Pour un comité de direction, ce point mérite une attention particulière. Une plateforme peut être correctement conçue et pourtant perdre de sa valeur si les compétences, la gouvernance ou les budgets nécessaires à son évolution ne sont pas maintenus. La transformation numérique n’est pas un chantier que l’on clôture après une mise en production: elle demande un accompagnement des équipes, une capacité de maintenance et une continuité dans les décisions.
Le dirigeant de la NITDA a également souligné que Galaxy ITT ne pouvait pas porter seule la transformation souhaitée. Il a appelé à une collaboration plus étroite avec l’agence de Jigawa chargée des technologies de l’information et de l’économie numérique, notamment pour la mise en œuvre des politiques et le développement de l’économie numérique. Cette logique vaut aussi dans l’entreprise: une direction informatique isolée ne peut pas, à elle seule, résoudre les arbitrages liés aux métiers, à la conformité, au budget et à l’adoption.

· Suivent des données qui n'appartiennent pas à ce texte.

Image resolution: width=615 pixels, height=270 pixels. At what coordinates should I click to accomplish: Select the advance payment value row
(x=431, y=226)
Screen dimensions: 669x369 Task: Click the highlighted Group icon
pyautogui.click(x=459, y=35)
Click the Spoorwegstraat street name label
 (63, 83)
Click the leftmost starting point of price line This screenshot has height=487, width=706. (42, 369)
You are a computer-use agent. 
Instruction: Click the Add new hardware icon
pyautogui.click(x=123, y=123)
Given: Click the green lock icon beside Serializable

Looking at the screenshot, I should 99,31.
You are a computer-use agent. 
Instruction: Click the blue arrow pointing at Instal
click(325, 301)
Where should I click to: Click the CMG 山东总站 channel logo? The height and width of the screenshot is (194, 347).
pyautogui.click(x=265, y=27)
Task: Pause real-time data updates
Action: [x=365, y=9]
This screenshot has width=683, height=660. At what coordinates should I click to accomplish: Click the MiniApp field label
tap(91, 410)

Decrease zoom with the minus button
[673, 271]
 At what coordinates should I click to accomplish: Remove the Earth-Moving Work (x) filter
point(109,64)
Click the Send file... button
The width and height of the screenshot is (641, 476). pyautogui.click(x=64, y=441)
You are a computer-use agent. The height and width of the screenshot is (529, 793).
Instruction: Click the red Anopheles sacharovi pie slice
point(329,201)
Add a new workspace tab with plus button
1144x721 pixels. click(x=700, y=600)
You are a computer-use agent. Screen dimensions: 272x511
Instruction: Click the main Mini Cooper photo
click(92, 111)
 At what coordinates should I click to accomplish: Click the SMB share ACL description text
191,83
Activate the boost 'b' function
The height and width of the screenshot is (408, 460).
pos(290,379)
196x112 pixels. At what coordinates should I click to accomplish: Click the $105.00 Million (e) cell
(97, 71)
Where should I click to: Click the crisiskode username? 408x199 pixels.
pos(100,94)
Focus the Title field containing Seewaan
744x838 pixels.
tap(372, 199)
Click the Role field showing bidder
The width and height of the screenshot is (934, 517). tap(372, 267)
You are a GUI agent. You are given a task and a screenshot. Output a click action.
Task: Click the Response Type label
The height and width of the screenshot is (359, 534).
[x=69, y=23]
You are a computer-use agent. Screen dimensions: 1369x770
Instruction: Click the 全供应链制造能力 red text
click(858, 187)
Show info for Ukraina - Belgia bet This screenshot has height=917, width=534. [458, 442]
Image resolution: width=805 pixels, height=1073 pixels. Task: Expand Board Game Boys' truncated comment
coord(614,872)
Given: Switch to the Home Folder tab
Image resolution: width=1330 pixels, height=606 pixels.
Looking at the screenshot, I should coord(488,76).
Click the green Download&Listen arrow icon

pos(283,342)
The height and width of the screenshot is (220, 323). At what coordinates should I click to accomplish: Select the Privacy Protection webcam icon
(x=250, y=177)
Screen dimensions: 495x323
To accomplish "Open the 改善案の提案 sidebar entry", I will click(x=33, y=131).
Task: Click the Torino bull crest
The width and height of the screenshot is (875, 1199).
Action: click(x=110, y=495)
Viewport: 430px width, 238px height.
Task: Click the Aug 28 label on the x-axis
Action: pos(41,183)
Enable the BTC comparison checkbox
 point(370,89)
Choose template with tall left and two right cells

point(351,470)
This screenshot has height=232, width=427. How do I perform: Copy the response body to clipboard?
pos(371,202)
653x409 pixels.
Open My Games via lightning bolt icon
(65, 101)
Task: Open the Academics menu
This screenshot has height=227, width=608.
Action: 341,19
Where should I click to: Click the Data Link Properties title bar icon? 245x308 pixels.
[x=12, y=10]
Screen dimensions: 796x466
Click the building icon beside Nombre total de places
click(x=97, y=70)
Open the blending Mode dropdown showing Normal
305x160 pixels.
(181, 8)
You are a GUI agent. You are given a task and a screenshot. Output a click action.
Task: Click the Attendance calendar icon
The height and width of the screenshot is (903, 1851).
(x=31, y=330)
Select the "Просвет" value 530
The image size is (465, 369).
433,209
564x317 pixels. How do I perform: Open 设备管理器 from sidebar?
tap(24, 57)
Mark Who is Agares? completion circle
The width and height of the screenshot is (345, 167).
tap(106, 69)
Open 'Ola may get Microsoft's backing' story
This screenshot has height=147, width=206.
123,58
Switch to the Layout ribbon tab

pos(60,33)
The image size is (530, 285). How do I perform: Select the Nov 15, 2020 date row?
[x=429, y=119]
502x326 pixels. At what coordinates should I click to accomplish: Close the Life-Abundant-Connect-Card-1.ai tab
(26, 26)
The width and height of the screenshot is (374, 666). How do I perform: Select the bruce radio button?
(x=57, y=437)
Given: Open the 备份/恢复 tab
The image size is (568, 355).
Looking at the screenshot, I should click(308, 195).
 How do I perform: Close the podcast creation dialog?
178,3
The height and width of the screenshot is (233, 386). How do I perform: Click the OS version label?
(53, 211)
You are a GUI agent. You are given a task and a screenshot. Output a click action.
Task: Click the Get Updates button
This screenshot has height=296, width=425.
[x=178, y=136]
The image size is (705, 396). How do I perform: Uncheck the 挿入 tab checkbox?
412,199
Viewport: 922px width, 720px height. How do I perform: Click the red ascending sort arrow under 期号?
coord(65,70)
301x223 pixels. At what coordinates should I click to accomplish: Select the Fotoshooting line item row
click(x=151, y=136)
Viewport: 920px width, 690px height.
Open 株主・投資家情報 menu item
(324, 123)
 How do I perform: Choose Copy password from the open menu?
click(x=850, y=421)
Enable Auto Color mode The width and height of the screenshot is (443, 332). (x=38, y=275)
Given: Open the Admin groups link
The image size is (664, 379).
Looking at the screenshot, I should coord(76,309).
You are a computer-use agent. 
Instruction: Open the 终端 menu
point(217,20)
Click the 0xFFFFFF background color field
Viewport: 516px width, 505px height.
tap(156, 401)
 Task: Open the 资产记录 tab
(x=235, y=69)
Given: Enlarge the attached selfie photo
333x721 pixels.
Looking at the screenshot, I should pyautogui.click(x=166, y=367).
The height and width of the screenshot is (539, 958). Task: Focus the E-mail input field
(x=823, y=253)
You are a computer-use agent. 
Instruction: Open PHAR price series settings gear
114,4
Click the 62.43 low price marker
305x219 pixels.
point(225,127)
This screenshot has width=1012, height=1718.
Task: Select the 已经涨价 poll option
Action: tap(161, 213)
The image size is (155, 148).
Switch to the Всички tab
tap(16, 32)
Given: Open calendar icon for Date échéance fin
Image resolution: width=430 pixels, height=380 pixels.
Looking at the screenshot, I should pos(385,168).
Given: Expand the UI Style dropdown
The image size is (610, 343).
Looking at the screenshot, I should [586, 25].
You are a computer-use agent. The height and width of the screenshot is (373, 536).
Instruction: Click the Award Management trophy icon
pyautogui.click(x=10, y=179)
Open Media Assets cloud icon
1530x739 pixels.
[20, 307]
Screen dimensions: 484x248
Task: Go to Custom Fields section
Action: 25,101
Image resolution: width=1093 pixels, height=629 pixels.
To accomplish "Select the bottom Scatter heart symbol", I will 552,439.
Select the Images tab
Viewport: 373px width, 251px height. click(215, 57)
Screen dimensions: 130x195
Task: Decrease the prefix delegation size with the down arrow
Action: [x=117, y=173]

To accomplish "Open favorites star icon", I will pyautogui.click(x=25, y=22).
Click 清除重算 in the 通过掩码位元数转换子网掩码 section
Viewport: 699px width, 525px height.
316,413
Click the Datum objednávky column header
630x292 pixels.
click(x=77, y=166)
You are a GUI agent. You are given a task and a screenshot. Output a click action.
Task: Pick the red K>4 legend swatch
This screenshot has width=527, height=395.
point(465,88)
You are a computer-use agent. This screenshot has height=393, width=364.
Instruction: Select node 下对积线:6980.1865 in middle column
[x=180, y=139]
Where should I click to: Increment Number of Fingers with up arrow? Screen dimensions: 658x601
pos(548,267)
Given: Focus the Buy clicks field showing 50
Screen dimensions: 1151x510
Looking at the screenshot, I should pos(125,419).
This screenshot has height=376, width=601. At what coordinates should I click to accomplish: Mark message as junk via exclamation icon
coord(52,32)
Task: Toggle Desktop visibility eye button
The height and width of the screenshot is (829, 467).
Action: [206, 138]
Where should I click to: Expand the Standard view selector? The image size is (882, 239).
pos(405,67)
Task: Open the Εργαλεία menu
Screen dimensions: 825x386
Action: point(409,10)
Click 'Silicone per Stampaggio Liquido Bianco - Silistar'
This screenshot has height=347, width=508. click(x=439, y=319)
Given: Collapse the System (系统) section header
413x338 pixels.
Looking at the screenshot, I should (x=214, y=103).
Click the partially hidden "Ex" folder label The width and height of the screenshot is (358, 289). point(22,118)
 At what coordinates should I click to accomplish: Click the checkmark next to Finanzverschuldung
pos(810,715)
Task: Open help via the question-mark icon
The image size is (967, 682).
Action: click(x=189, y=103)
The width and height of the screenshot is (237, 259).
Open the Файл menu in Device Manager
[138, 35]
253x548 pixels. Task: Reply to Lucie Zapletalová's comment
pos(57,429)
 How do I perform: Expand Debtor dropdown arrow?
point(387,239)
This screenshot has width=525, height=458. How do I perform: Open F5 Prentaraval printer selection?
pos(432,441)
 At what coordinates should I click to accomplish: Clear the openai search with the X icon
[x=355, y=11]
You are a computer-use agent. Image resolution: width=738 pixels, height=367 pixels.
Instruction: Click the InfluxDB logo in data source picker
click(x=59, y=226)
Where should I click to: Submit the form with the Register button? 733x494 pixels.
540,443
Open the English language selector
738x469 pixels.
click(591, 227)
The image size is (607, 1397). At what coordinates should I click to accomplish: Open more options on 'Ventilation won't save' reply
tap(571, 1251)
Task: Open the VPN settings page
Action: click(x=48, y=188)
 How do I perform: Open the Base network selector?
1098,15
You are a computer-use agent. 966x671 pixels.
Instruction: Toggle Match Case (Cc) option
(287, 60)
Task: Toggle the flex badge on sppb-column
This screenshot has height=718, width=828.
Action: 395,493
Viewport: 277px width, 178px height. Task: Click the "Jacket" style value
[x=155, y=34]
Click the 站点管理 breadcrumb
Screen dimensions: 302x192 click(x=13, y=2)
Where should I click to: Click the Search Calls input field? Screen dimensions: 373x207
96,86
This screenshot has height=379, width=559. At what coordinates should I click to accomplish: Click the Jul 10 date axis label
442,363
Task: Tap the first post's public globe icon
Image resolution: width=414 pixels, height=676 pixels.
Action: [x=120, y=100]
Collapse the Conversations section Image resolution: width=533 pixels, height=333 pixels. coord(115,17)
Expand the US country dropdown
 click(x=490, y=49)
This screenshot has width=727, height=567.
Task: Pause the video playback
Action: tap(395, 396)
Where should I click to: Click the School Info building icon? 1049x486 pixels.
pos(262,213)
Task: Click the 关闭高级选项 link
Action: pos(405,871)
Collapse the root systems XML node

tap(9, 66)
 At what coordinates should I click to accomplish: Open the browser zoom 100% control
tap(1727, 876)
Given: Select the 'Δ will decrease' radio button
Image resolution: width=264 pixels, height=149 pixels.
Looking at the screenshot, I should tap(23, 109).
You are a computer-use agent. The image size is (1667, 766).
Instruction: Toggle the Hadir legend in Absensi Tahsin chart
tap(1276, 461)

Ce qu’il faut vérifier avant de choisir un modèle d’organisation
Le premier point à clarifier est la cible. Quels parcours doivent être améliorés? Quelle activité doit gagner en efficacité? Quelles équipes seront réellement utilisatrices de la nouvelle architecture? Tant que ces réponses restent générales, il est difficile de comparer une internalisation, une externalisation ou un modèle hybride.
Le deuxième point concerne la capacité à mesurer les progrès. L’appel de la NITDA à définir des objectifs et des cibles mesurables offre ici une boussole utile. Un projet ne devrait pas être piloté uniquement par le nombre de fonctionnalités livrées, mais par la valeur créée: adoption par les équipes, fluidité du parcours client, qualité du service ou contribution à la rentabilité, selon le cas.
Enfin, il faut examiner le cadre qui entoure la technologie. Techeconomy rapporte que Kashifu Inuwa a insisté sur la nécessité de disposer de cadres juridiques, politiques et institutionnels adaptés. Pour les entreprises, cela signifie qu’une décision technique ne doit pas être séparée de la gouvernance: accès aux données, responsabilités, règles de sécurité, maintenance et dépendance vis-à-vis d’un prestataire doivent être examinés avant le déploiement.
L’enseignement est simple, mais exigeant: l’agilité est une qualité d’exécution, pas une stratégie complète de transformation. Avant d’accélérer, vérifiez que votre organisation sait où elle va, avec quelles compétences et selon quelles règles. C’est cette préparation qui réduit les frictions et permet à la technologie de produire une valeur durable.